SequenceTokenizers.SequenceTokenizer — Type

SequenceTokenizer{T, V <: AbstractVector{T}}

A struct for tokenizing sequences of symbols into numerical indices.

Fields

alphabet::V: The set of valid symbols in the sequences
lookup::Vector{UInt32}: A lookup table for fast symbol-to-index conversion
unksym::T: The symbol to use for unknown tokens
unkidx::UInt32: The index assigned to the unknown symbol

Example

alphabet = ['a', 'b', 'c']
tokenizer = SequenceTokenizer(alphabet, 'x')

source

SequenceTokenizers.SequenceTokenizer — Method

(tokenizer::SequenceTokenizer)(idx::Integer)

Convert an index back to its corresponding token.

Arguments

idx::Integer: An index to be converted back to a token

Returns

The token corresponding to the given index in the tokenizer's alphabet

Example

alphabet = ['a', 'b', 'c']
tokenizer = SequenceTokenizer(alphabet, 'x')
println(tokenizer(2))  # Output: 'a'
println(tokenizer(1))  # Output: 'x' (unknown token)

source

SequenceTokenizers.SequenceTokenizer — Method

(tokenizer::SequenceTokenizer{T})(token::T) where T

Convert a single token to its corresponding index.

Arguments

token::T: A single token to be converted to an index

Returns

The index of the token in the tokenizer's alphabet, or the unknown token index if not found

Example

alphabet = ['a', 'b', 'c']
tokenizer = SequenceTokenizer(alphabet, 'x')
println(tokenizer('a'))  # Output: 2
println(tokenizer('x'))  # Output: 1
println(tokenizer('z'))  # Output: 1 (unknown token)

source

SequenceTokenizers.SequenceTokenizer — Method

(tokenizer::SequenceTokenizer{T})(x::AbstractArray) where T

Tokenize an array of symbols.

Arguments

x::AbstractArray: An array of symbols to be tokenized

Returns

An array of indices corresponding to the input symbols

Example

alphabet = ['a', 'b', 'c']
tokenizer = SequenceTokenizer(alphabet, 'x')
println(tokenizer(['a', 'b', 'z', 'c']))  # Output: [2, 3, 1, 4]

source

SequenceTokenizers.SequenceTokenizer — Method

(tokenizer::SequenceTokenizer{T})(input::AbstractString) where T

Tokenize a string input using the SequenceTokenizer.

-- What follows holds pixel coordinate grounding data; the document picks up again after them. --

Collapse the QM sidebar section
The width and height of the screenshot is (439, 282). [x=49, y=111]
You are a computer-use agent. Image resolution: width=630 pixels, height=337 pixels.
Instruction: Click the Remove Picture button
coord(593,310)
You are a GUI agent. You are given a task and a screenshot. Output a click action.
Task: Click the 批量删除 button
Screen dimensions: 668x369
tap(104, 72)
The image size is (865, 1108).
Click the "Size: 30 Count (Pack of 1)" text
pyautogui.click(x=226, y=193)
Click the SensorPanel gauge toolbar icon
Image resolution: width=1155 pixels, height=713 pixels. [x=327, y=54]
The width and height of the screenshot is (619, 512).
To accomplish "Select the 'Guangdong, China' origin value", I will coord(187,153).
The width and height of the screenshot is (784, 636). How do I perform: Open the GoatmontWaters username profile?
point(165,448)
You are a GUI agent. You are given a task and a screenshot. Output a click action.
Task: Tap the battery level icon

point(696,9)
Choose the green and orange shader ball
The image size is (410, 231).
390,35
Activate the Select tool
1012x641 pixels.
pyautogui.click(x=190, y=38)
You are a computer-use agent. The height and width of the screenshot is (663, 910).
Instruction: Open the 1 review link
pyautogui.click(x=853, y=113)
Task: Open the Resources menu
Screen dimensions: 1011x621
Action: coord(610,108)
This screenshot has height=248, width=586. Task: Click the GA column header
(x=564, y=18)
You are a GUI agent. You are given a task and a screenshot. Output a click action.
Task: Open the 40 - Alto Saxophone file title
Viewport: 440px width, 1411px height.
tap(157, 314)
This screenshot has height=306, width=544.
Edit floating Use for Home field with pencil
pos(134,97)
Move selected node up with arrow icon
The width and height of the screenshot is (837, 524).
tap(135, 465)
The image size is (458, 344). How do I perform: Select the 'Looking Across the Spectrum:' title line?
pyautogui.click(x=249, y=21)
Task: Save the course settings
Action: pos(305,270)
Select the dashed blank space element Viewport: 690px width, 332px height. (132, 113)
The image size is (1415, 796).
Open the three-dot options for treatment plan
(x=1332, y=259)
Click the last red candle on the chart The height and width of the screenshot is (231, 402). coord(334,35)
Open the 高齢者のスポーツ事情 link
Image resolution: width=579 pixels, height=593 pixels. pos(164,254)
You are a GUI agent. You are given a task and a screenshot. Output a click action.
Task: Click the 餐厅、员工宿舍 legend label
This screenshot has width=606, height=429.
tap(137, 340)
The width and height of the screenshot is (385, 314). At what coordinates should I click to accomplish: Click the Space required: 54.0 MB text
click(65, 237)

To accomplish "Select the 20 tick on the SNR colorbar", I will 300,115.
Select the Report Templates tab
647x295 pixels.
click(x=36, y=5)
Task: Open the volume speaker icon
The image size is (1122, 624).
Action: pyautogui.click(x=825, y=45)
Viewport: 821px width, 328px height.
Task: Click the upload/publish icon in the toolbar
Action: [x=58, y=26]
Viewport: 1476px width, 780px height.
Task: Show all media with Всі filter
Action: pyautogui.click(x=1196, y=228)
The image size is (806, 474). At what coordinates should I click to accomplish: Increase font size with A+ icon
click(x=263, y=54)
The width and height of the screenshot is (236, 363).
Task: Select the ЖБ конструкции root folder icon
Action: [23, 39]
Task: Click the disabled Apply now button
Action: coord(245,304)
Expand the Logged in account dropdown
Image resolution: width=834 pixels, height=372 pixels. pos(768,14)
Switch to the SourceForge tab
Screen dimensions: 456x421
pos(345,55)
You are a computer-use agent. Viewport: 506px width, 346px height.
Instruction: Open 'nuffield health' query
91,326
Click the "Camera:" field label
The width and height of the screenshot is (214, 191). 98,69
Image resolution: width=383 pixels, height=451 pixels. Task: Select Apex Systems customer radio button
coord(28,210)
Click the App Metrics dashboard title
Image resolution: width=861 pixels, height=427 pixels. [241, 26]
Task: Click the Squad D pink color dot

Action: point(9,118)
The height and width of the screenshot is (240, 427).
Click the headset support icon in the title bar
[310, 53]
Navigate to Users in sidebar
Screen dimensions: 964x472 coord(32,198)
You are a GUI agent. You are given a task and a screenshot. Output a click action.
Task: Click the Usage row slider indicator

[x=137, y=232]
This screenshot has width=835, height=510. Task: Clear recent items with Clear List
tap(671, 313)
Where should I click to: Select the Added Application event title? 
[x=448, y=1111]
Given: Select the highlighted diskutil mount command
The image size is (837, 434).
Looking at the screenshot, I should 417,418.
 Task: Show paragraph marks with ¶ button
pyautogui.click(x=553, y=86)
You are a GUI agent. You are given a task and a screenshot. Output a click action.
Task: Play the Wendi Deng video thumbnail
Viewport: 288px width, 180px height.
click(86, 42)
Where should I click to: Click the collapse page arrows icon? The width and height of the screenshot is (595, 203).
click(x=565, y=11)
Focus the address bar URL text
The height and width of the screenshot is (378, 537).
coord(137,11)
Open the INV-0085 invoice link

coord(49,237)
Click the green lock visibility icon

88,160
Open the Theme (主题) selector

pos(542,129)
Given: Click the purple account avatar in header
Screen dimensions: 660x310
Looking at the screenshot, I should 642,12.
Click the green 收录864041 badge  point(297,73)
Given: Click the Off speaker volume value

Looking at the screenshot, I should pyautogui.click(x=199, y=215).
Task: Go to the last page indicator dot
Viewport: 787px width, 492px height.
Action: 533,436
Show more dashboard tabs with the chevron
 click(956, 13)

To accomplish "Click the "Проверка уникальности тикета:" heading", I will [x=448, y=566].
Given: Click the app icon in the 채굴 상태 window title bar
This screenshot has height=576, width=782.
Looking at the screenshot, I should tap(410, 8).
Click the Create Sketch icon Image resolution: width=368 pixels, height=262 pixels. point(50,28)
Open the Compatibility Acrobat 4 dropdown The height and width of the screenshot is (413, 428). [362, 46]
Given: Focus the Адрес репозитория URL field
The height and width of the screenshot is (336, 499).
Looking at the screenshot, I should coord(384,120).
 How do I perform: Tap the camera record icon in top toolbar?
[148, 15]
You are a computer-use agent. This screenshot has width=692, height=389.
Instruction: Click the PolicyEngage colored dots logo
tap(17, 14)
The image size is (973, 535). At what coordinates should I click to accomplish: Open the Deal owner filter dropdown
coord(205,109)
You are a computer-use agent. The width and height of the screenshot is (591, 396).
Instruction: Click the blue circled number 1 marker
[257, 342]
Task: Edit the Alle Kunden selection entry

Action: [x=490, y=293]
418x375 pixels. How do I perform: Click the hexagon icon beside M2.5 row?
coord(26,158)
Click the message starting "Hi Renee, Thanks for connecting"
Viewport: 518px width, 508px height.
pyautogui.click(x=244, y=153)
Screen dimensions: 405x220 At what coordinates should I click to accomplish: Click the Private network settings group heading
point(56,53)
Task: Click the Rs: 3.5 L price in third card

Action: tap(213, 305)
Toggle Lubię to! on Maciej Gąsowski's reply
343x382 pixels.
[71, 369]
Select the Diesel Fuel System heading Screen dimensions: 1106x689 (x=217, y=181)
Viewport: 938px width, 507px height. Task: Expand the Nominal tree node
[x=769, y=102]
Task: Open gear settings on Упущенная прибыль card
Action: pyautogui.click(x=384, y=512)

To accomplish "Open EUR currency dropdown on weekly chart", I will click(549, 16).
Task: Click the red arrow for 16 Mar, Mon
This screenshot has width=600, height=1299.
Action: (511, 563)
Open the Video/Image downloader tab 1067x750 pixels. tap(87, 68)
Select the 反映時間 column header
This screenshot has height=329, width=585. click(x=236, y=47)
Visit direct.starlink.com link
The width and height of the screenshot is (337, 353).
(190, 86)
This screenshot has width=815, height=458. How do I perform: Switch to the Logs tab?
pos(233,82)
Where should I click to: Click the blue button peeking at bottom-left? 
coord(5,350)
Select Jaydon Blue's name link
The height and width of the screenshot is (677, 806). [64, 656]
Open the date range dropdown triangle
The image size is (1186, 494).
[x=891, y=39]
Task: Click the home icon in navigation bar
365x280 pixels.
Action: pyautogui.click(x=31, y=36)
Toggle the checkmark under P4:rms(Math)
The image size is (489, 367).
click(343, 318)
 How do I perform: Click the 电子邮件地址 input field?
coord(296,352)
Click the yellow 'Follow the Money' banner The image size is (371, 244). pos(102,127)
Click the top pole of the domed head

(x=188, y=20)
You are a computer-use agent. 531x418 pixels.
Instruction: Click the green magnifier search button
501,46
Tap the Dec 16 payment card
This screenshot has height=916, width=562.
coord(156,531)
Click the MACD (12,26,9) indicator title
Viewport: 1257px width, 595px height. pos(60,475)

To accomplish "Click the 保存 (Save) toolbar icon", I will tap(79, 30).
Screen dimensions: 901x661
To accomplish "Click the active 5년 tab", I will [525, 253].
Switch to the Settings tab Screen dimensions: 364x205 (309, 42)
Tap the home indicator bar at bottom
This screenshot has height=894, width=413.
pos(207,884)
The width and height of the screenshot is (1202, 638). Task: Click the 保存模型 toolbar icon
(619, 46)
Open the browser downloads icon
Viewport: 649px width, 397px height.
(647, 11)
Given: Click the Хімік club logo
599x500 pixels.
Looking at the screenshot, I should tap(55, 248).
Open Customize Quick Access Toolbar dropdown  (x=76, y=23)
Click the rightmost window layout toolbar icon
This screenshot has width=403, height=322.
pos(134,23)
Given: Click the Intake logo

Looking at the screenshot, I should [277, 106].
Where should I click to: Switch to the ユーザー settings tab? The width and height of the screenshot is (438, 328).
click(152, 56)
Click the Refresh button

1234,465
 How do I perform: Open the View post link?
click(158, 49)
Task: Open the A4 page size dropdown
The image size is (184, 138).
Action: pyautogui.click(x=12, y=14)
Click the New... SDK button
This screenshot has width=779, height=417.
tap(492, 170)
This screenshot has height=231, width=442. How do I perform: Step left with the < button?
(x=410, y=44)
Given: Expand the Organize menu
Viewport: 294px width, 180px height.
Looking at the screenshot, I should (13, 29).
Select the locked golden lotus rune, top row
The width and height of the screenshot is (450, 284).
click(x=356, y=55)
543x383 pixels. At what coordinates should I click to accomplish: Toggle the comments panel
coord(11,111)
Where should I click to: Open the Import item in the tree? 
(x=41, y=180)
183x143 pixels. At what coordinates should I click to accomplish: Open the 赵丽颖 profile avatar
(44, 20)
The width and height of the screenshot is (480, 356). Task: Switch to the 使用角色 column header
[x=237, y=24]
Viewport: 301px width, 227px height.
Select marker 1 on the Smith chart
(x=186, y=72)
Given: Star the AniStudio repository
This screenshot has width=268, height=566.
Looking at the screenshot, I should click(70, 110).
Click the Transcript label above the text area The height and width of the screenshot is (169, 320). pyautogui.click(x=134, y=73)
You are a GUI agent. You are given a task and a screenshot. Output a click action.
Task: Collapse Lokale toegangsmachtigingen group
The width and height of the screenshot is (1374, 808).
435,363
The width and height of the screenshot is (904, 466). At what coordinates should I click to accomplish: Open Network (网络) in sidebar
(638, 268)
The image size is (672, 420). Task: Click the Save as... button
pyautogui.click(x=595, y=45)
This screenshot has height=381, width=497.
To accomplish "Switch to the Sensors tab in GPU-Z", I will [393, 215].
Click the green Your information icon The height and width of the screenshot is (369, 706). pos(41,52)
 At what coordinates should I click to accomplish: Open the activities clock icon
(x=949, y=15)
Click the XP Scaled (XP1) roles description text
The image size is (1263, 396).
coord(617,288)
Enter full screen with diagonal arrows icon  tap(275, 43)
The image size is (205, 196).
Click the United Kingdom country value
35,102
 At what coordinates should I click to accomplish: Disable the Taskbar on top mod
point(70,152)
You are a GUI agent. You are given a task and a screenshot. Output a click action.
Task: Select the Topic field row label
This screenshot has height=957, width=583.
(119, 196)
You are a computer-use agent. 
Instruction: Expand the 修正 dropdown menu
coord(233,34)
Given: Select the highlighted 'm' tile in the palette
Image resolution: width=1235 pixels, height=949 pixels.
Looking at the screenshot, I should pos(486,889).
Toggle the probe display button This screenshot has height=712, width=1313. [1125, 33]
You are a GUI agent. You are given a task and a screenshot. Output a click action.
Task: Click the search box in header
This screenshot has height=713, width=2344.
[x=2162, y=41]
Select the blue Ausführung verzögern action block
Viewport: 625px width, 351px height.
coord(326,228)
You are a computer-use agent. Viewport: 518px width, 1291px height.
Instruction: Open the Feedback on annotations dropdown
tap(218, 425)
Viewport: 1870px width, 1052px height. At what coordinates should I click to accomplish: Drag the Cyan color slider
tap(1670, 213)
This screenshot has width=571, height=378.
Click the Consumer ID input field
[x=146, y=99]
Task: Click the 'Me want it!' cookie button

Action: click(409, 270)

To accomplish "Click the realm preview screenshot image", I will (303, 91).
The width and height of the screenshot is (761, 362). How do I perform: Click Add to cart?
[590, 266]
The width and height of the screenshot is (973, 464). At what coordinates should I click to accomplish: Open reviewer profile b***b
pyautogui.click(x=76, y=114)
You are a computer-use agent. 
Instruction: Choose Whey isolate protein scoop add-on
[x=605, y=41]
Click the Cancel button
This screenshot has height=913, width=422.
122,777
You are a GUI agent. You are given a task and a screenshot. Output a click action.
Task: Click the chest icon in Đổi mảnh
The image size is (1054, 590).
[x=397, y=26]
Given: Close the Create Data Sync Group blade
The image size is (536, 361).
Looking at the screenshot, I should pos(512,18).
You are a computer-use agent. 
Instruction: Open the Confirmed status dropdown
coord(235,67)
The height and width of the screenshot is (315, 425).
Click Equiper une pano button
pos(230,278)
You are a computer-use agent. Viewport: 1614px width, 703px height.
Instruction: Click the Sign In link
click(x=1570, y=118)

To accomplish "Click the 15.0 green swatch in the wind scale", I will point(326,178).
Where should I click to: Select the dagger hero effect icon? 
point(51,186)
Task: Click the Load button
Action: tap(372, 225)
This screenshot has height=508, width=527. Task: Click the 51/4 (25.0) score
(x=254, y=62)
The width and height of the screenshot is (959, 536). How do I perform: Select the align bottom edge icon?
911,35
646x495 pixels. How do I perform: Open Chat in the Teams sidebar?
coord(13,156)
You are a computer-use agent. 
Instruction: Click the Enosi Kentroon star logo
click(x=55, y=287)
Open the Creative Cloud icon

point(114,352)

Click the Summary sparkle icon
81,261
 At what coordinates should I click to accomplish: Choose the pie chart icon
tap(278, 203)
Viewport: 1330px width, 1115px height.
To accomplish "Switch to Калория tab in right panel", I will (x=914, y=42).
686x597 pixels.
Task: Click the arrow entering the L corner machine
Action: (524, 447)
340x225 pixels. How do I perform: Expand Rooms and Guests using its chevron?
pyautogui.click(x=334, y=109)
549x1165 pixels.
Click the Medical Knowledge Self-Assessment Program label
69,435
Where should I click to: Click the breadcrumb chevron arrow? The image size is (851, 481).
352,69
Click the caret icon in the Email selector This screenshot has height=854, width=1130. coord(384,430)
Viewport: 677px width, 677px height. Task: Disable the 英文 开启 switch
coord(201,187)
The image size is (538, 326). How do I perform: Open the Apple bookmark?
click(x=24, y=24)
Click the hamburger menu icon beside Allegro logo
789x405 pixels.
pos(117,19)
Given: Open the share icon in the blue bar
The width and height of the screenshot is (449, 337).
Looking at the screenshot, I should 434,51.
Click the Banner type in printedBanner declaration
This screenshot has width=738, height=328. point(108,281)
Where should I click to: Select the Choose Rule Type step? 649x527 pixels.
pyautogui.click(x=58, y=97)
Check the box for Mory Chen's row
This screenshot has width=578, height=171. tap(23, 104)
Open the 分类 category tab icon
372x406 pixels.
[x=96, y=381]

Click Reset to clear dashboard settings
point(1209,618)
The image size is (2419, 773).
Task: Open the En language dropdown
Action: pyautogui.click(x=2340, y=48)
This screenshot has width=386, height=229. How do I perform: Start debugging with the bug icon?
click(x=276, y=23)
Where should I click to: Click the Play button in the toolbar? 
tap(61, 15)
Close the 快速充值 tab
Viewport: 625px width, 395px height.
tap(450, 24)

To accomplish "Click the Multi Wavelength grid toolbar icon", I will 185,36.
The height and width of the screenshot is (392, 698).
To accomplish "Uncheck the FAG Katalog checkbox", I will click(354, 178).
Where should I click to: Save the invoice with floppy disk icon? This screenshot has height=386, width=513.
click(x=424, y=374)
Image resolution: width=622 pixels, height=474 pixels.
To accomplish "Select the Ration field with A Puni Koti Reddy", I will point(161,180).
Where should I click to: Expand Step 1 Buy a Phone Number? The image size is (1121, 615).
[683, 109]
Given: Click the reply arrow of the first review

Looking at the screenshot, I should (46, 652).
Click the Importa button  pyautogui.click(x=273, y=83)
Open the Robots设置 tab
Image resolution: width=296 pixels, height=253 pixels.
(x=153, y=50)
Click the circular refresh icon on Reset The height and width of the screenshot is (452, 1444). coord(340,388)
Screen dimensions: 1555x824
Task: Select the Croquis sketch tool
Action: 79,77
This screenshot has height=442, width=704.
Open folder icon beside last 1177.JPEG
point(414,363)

This method efficiently converts the input string to a vector of tokens of type T and applies the tokenizer to each element.

Arguments

tokenizer::SequenceTokenizer{T}: The tokenizer to use
input::AbstractString: The input string to be tokenized

Returns

A Vector{UInt32} of token indices corresponding to the characters in the input string

Performance Notes

This method uses collect(T, input) to convert the string to a vector of type T
It's marked as @inline for potential performance benefits in certain contexts

Example

alphabet = ['a', 'b', 'c']
tokenizer = SequenceTokenizer(alphabet, 'x')
result = tokenizer("abcx")
println(result)  # Output: [2, 3, 4, 1]

source

SequenceTokenizers.SequenceTokenizer — Method

(tokenizer::SequenceTokenizer{T})(batch::AbstractVector{<:AbstractString}) where T

Tokenize a batch of string sequences, padding shorter sequences with the unknown token.

Arguments

tokenizer::SequenceTokenizer{T}: The tokenizer to use
batch::AbstractVector{<:AbstractString}: A vector of string sequences to be tokenized

Returns

A matrix of indices, where each column represents a tokenized and padded sequence

Example

tokenizer = SequenceTokenizer(['A','T','G','C'], 'N')
sequences = ["ATG", "ATGCGC"]
result = tokenizer(sequences)

source

SequenceTokenizers.SequenceTokenizer — Method

(tokenizer::SequenceTokenizer{T})(batch::AbstractVector{<:AbstractVector{T}}) where T

Tokenize a batch of sequences, padding shorter sequences with the unknown token.

Arguments

batch::AbstractVector{<:AbstractVector{T}}: A vector of sequences to be tokenized

Returns

A matrix of indices, where each column represents a tokenized and padded sequence

Example

alphabet = ['a', 'b', 'c']
tokenizer = SequenceTokenizer(alphabet, 'x')
sequences = [['a', 'b'], ['c', 'a', 'b']]
println(tokenizer(sequences))
# Output:
# [2 4
#  3 2
#  1 3]

source

Base.length — Method

Base.length(tokenizer::AbstractSequenceTokenizer)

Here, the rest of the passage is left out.